Wildan menggelengkan kepalanya lalu menggenggam tangan Oma tidak lupa menciumnya, yang saat ini Wildan miliki adalah Oma dan Daddy Elgar. Namun karena kesalah pahaman membuat hubungan anak dan ayah renggang hingga saat ini, Wildan lalu membuka suaranya. "Oma, jangan berbicara seperti itu. Wildan hanya akan menikah ketika waktu itu tiba, lagi pula sepertinya calon istriku nanti harus sayang dan bisa merawat Oma. Wanita yang akan menjadi calon istri Wildan nanti adalah orang yang benar-benar berakhlaq baik, berbudi pekerti baik, yang terpenting adalah bisa menjadi cucu mantu kesayangan Oma."
Oma Alzena tersenyum mendengar tutur kata Wildan, sungguh jika putrinya masih hidup mungkin saat ini sudah sangat bahagia karena akhlaq mulianya. Ia berharap jika wanita yang dinikahi cucunya bisa membuat ikatan antara Elgar dan Wildan bersatu kembali. Wildan mengambil coklat panas buatan Oma lalu langsung meminumnya hingga tandas, Oma berdiri lalu membawa kembali gelas kosong.

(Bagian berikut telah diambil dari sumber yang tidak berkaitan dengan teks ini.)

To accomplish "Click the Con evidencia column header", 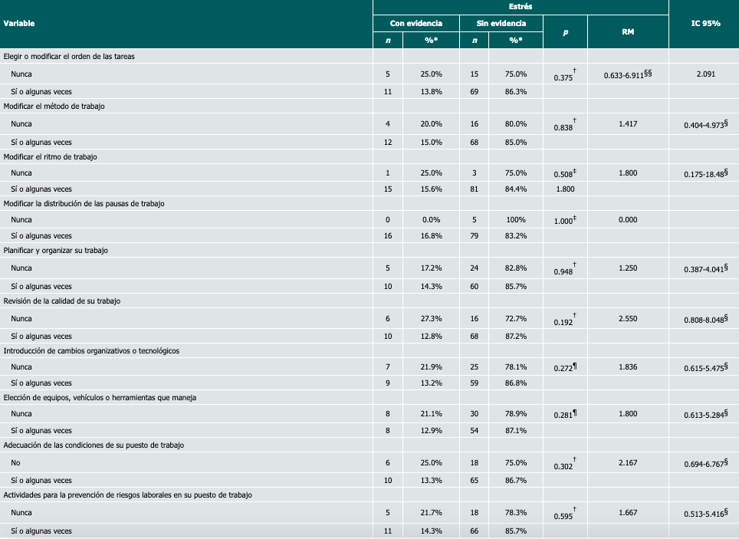I will 415,24.
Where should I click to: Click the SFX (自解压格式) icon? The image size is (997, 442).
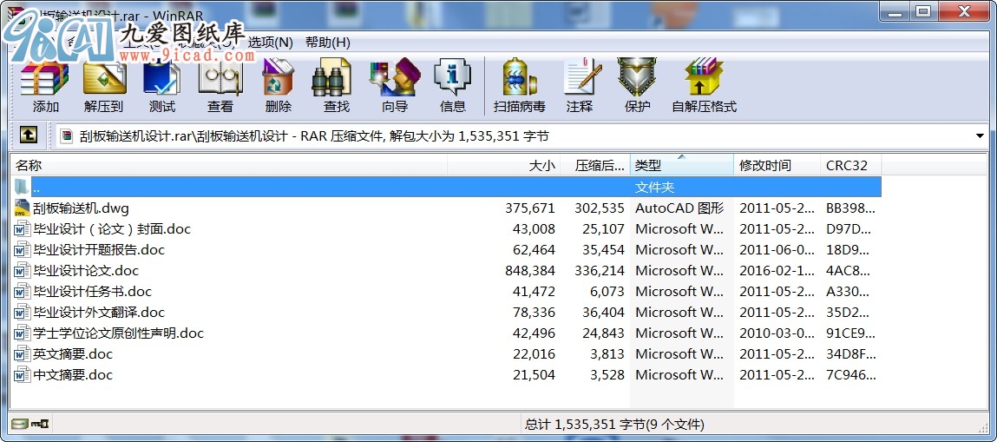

Setelah kepergian Oma, ia berjalan menuju balkon. Tangannya membuka pintu, di depan balkon terbentang kolam renang yang sangat mewah. Wildan melihat kearah rembulan, dimana banyak taburan bintang dilangit yang luas. Jika dipikir-pikir benar ucapan Oma bahwa sudah saatnya dia mencari pendamping hidup, tapi apakah boleh jika Wildan meminta dua tahun lagi untuk membina rumah tangga. Karena menurutnya saat ini belum pantas untuk meminang seorang wanita, jangankan berpacaran, kenal dekat dengan seorang wanita saja tidak.
Terkecuali sepupu terdekatnya, namun Wildan lebih cenderung dekat dengan Azzura. Sejak kecil memang Azzura yang lebih akrab dan selalu bersamanya, ia membayangkan pertemuan dengan teman kantor Azzura. Senyumannya, mata almond yang dimilikinya menambah cantik parasnya. Ada rasa buncah dihatinya, Wildan merampalkan istighfar ketika pikirannya tercemar akan kecantikan wanita yang belum halal untuknya.